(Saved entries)
***

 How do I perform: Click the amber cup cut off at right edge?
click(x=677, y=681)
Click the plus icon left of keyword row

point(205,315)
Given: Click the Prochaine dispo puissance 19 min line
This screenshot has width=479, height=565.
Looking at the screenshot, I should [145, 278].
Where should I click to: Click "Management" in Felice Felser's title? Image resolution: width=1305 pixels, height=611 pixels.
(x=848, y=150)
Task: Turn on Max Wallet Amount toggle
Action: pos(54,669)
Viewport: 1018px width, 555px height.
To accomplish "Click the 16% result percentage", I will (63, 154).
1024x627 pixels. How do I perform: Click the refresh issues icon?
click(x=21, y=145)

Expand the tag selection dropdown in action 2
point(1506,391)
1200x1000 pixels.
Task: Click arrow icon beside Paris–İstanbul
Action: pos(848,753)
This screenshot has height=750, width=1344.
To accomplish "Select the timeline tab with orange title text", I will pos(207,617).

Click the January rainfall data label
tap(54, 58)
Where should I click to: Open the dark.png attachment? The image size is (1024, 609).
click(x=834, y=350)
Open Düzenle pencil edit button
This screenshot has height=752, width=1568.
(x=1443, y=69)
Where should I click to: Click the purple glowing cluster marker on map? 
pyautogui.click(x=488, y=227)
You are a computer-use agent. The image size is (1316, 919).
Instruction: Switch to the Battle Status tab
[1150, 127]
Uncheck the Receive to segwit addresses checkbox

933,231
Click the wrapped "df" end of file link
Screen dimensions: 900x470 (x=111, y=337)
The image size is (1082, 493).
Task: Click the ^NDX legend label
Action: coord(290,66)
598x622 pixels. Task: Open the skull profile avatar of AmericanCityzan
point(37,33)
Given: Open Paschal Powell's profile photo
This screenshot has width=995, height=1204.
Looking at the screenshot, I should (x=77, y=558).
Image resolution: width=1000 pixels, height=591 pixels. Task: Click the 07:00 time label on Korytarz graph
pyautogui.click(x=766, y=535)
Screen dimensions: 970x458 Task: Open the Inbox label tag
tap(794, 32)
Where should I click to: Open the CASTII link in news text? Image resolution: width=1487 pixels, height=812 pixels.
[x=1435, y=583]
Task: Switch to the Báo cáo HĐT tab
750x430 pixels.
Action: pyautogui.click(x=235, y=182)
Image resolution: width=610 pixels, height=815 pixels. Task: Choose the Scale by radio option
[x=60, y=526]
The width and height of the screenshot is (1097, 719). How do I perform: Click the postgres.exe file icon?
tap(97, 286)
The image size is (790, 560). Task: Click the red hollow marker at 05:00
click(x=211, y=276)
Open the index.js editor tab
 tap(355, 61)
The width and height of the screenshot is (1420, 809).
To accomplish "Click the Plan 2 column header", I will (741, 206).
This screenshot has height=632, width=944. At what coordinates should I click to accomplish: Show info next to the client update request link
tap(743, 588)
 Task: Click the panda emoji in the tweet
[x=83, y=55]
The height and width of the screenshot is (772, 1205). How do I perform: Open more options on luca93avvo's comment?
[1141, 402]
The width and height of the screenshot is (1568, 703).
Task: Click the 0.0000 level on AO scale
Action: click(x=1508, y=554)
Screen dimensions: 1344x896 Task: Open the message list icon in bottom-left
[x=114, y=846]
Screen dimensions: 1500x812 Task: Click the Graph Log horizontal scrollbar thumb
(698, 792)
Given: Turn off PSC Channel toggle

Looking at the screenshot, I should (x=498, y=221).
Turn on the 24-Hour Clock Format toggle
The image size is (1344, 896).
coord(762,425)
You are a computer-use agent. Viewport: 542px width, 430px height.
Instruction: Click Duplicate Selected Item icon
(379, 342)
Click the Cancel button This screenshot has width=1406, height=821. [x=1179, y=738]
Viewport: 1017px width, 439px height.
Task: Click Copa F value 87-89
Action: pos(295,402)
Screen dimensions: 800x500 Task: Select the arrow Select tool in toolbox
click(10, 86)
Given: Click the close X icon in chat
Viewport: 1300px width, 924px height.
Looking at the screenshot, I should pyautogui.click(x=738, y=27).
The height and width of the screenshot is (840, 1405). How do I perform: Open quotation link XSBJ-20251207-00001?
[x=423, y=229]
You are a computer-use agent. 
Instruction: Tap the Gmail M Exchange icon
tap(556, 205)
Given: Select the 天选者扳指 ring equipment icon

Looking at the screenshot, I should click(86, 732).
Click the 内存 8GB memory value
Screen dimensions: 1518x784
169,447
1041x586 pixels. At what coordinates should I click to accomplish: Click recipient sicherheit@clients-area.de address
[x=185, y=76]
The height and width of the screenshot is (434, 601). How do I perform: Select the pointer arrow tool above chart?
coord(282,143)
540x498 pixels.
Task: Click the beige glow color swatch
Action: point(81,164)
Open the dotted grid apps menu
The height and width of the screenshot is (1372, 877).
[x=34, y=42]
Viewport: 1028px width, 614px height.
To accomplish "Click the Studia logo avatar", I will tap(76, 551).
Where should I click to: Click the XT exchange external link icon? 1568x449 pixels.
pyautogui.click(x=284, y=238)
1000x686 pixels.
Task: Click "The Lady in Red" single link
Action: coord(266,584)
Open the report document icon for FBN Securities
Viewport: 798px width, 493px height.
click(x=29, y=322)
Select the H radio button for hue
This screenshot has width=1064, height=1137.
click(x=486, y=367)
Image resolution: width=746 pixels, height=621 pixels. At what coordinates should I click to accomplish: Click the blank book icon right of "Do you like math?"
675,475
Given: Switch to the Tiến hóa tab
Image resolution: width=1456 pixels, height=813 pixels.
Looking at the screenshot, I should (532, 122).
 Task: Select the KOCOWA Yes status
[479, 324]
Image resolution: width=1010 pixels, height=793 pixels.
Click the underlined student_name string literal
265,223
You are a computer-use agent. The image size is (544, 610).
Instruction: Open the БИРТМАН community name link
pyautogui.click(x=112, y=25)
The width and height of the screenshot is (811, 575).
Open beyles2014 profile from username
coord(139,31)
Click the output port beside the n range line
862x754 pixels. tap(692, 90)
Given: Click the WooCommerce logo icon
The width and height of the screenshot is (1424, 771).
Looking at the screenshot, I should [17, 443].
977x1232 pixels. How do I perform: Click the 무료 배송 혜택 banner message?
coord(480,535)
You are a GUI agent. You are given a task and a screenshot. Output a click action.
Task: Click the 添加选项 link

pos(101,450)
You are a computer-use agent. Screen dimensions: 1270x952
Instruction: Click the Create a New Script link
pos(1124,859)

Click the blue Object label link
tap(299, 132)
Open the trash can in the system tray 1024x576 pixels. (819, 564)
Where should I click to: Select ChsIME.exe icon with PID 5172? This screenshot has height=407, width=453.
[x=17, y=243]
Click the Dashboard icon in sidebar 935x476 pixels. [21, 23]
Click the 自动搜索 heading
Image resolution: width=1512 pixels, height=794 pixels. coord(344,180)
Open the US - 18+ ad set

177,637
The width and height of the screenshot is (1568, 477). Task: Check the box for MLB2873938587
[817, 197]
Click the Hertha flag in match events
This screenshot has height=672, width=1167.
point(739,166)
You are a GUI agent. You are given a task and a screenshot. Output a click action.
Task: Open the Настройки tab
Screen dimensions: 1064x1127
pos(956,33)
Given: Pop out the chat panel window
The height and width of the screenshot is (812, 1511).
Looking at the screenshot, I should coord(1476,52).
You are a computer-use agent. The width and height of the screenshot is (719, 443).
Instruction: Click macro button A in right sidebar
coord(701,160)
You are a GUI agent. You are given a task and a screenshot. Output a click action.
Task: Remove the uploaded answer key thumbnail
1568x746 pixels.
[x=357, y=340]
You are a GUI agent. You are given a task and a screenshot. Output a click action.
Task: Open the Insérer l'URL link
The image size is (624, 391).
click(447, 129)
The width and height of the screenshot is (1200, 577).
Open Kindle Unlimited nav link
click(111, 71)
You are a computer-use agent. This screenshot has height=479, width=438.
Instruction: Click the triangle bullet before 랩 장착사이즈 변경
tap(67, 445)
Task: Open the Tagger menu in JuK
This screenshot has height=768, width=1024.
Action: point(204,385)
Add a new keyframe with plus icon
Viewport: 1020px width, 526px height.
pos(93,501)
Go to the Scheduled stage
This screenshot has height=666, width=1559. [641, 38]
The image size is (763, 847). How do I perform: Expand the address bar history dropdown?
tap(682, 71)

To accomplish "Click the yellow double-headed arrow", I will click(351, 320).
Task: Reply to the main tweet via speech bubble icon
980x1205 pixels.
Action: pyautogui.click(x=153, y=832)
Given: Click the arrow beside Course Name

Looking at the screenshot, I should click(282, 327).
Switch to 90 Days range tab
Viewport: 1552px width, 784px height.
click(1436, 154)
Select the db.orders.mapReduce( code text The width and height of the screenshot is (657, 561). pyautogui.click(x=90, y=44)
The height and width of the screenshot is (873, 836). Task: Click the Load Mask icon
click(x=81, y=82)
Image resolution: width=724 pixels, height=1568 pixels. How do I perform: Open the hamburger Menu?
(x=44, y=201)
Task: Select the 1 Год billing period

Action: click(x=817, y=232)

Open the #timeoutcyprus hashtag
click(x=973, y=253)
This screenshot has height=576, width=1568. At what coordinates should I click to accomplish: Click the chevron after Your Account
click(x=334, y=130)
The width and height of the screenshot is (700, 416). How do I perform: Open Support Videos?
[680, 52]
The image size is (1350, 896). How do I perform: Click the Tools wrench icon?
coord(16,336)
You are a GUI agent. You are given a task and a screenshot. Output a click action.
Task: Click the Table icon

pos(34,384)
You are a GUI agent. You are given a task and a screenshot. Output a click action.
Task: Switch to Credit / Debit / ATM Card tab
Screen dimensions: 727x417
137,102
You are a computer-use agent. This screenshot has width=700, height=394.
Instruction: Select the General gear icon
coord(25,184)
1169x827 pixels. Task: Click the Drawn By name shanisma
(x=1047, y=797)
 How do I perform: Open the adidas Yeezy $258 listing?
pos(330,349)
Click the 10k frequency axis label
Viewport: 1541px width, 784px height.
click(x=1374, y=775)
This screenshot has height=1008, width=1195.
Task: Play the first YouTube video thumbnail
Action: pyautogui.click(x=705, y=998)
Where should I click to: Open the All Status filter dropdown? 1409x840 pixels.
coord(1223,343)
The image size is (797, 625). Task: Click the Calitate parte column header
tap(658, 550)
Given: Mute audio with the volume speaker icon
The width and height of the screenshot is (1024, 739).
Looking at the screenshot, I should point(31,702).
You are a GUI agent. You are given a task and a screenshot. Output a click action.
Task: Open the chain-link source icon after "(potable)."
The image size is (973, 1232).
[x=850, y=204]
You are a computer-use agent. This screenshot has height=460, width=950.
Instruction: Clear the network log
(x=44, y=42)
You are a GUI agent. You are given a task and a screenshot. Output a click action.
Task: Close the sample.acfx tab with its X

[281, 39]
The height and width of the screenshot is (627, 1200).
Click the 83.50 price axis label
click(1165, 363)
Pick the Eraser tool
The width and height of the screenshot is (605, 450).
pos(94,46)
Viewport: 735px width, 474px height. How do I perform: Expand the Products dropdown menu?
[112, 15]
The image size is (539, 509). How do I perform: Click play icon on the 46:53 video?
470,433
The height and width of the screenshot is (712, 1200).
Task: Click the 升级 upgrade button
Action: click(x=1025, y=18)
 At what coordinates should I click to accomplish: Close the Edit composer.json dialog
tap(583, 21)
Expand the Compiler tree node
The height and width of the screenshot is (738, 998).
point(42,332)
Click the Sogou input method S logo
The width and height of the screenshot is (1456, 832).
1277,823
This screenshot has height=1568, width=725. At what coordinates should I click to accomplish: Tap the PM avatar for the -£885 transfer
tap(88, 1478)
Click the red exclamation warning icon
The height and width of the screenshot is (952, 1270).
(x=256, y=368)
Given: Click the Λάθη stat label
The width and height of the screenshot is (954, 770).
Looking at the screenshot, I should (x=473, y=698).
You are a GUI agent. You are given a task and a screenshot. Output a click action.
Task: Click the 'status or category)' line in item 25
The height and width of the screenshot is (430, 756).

***

WHAT YOU SHOULD DO —
Among the lines above, find those containing the word "will" and copy each.

YOUR SOLUTION —
To accomplish "Click the 16% result percentage", I will (63, 154).
To accomplish "Select the timeline tab with orange title text", I will pos(207,617).
To accomplish "Click the Plan 2 column header", I will (741, 206).
To accomplish "Click the Studia logo avatar", I will tap(76, 551).
To accomplish "Click the yellow double-headed arrow", I will click(351, 320).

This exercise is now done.